REQUIREMENT 1: Which numbered equations and figures does the thin-plate STI passage refer to? List each one.
REQUIREMENT 2: Pick up the thin-plate STI passage after its final sentence and keep writing.

As this work is only concerned with thin plates, the STI in Equation (9) can be simplified to a contour integral as depicted in Figure 3 and as described by Equation (11) [47].

$$\begin{array}{c}\hfill {\oint }_C{\overrightarrow{I}}_{{\mathrm{S}}^{\prime },\mathrm{a}}\overrightarrow{n}dl=P_{\mathrm{in}}-P_{\mathrm{diss}}\end{array}$$

(11)

where C describes the contour of the shell element and l represents the length of each element along the contour line. In the context of shell structure, the surface integral in Equation (9) can be simplified to a contour integral along the closed area, as depicted in Figure 3.

If the contour integral includes a region with no energy source but only an energy sink, the dissipation power (negative value) can be determined using Equation (11). Similarly, if the contour integral covers a region with no energy sink but only an energy source, the injected power (positive value) can be obtained.

SUPPLIED INFORMATION:
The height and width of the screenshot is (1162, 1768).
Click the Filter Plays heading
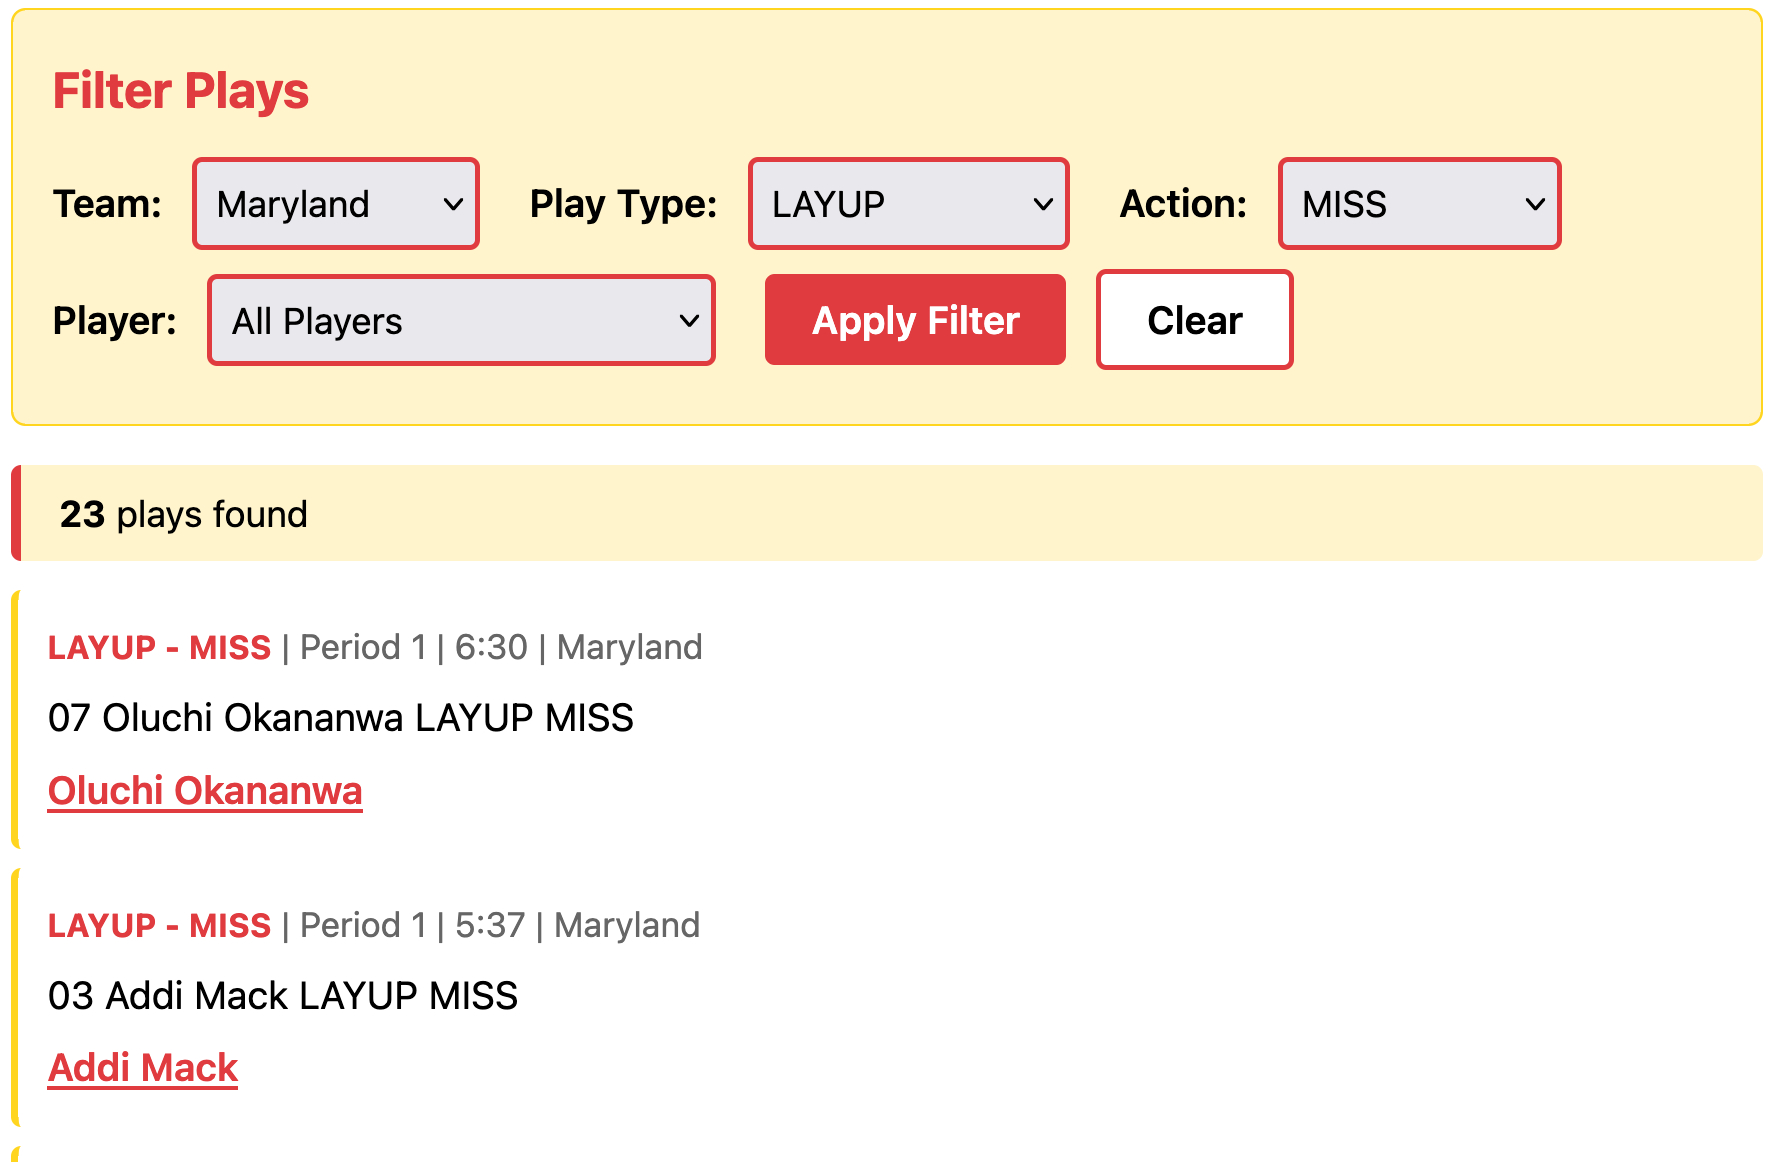[x=181, y=91]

ANSWER 1: Equation (9), Equation (11), Figure 3

ANSWER 2:
6. VAMM Plate

In this work, a rectangular Kirchhoff–Love plate model made of steel is used as the host structure. The plate has dimensions of 2610 mm × 620 mm × 5 mm for length, $l_x$ width, $l_y$ and thickness, t. A unit point force F is applied in the z-direction at the position $x_F=$ 100 mm and $y_F=100$ mm from the bottom-left corner of the plate (see Figure 4). The left edge of the plate is clamped, meaning that both translational and rotational displacements at this edge are set to zero. The parameters of the resonator are chosen to create a stop band in the frequency range of around 130 Hz. An additional mass of 7% and Lehr’s damping ratio of 1% are chosen to parameterize the resonators. The 5 × 5 resonators are attached to the middle section of the plate.

Table 1. Summary of material parameters.

Property	Nomenclature	Value	Unit
Mass density	$\rho$	7850	kg/m3
Young’s modulus	$\mathrm{E}$	204 × 109	N/m2
Poisson’s ratio	$\nu$	0.28	-
Damping ratio	$\eta$	0.01	-

summarizes the material parameters used.

7. Stop Band Prediction

This section presents the different methods applied for predicting the stop bands of an infinite periodic VAMM plate and a finite VAMM plate in both undamped and damped systems.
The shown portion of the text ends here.